To make this work, IPFS would need customizable “filter hooks” so that node operators have more control about what their node is used for.

Possible yes. Advisable solely depends on the requirements of your application, confidentiality of your data etc.

If you let your node open to the public then you can link it right from your website like this: https://your-ipfs-node.org/ipfs/[hash].
I went the way to mirror all application data on Amazon S3 and communicate with IPFS only within backend services (see here and here)

What do you mean with “right user”? That only a particular user is allowed/able to access specific data exclusively? This isn’t possible at all. Once you write data to IPFS it’s accessible by everyone.

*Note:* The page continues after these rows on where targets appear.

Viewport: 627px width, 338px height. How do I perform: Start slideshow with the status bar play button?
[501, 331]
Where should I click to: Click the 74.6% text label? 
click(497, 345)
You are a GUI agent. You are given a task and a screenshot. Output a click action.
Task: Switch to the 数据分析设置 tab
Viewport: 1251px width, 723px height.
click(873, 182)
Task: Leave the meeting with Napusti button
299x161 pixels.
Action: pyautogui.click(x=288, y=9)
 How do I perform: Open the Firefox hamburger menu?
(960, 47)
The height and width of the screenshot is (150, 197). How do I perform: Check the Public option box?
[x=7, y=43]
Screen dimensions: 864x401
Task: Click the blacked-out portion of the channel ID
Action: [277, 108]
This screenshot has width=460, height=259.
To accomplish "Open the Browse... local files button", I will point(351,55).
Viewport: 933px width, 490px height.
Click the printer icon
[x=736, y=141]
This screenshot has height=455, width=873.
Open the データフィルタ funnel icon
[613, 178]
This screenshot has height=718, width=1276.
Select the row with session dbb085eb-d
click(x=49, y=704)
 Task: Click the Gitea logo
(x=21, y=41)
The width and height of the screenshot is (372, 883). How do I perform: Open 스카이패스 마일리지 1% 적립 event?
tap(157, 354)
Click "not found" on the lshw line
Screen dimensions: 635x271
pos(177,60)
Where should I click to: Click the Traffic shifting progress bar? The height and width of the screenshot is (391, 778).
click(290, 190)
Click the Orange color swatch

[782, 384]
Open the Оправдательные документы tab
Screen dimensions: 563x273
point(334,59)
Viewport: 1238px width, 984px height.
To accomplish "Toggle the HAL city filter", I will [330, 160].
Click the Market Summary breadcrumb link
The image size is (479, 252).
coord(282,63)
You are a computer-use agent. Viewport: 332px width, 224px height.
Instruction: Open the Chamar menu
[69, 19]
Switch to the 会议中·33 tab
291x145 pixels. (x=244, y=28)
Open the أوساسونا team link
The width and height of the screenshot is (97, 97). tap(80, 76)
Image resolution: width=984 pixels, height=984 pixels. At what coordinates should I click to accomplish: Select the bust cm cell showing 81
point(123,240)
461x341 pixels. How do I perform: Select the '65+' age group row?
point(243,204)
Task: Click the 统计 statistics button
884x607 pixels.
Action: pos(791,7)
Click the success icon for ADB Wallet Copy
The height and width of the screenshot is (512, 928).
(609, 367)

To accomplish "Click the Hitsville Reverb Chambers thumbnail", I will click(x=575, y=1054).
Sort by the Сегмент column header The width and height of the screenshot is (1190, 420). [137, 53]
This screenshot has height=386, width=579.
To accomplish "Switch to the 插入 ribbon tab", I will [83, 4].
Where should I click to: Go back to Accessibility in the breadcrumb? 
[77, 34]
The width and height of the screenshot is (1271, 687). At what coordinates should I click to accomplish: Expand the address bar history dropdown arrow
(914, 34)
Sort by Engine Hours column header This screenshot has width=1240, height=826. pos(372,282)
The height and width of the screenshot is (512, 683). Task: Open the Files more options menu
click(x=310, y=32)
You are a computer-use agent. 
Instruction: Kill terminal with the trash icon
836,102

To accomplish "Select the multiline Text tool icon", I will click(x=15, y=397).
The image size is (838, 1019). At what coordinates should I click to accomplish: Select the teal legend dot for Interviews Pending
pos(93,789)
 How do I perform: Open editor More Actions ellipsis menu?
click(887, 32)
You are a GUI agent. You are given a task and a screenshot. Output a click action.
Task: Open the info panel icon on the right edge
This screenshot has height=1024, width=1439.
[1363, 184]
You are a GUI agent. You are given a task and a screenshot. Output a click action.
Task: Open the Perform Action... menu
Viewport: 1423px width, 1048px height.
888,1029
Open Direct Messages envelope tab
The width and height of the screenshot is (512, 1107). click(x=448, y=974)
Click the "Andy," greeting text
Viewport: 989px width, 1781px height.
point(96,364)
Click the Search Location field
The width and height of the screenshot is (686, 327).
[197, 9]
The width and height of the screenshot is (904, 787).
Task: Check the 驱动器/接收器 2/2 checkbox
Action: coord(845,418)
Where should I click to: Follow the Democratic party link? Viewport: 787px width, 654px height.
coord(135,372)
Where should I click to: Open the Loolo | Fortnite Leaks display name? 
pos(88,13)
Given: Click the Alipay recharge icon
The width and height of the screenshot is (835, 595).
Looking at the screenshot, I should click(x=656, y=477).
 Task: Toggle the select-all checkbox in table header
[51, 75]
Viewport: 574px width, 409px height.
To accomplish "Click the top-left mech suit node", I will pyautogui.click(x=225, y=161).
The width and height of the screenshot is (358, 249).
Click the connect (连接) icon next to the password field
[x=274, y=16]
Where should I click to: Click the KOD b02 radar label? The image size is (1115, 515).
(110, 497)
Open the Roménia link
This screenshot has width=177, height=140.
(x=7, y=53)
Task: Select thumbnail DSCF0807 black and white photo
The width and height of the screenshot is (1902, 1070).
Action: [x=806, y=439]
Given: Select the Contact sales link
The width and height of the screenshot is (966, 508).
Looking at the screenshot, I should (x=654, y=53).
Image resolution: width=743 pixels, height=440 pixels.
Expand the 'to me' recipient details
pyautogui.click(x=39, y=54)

However, you could encrypt data with your own logic to achieve this goal.

So far I only know about two ways to access IPFS data “directly”.

  1. Fetch data from your hosted node via https://your-ipfs-node.org/ipfs/[hash]
  2. Have a js ipfs node running on the client side (like suggested above by @lidel)

Best would be to run your own benchmarks as this highly depends on the nature of your data, your infrastructure, users and so on.

9

Hi @haggis, if we directly access the hash in the node, then it is like a centralised solution and we are losing the advantage of being decentralised? ie, all my requests will hit the same node, even if the same file is synced to the nearest node?

Also, is there any best way/tools to do benchmarking/evaluating the performance by spawning n nodes etc?